Я вытащил несколько клочков бумаги — должно быть, уцелевших в середине толстой пачки, но на этих спасенных из пепла лоскутках сохранились лишь отдельные слова и непонятные обрывки фраз. Все написано было одним и тем же незнакомым мне почерком. Руки у меня дрожали, я упорно продолжал свои раскопки На крошечном, запачканном сажей обрывке мне удалось прочесть слово «рах»,[14] а под маленьким крестиком стояло: «23 февраля 1913 г.» и обращение: «…дорогая дочь…» Я усердно старался разобрать обрывки фраз, написанных на обгорелой по краям странице, но восстановил только следующие строки: «Вы не несете ответственности за то, что этот ребенок вызывает в вас чувство ненависти, — она была бы преступной лишь в том случае, если б вы поддались ей. Меж тем вы всячески стараетесь…» С большим трудом я прочел еще: «…слишком смело с нашей стороны судить мертвых… его привязанность к Люку не доказывает…» Дальше все скрыла копоть, кроме следующей фразы: «Простите, не доискиваясь, какую именно вину вы прощаете. Отдайте ему свое…»

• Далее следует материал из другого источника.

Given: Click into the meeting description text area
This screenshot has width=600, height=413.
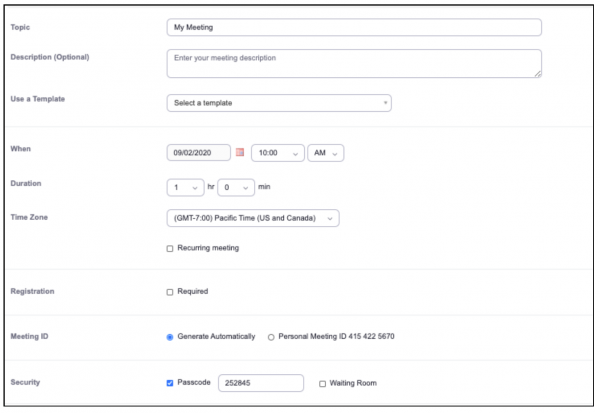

Еще успею поразмыслить обо всем этом, — сейчас надо искать, искать. И я искал. В неудобной позе, наклонившись так низко, что трудно было дышать, я раскапывал щипцами золу. Вытащил записную книжку в клеенчатом переплете — и весь затрепетал от волнения: книжка как будто была не тронута огнем, — но оказалось, что в ней не уцелел ни один листочек. Только на оборотной стороне переплета мне удалось прочесть несколько слов, написанных рукой Изы: «Букет духовный», а ниже: «Не зовусь я "Тот, кто проклинает", имя мое — Иисус». («О Христе», святой Франциск Сальский).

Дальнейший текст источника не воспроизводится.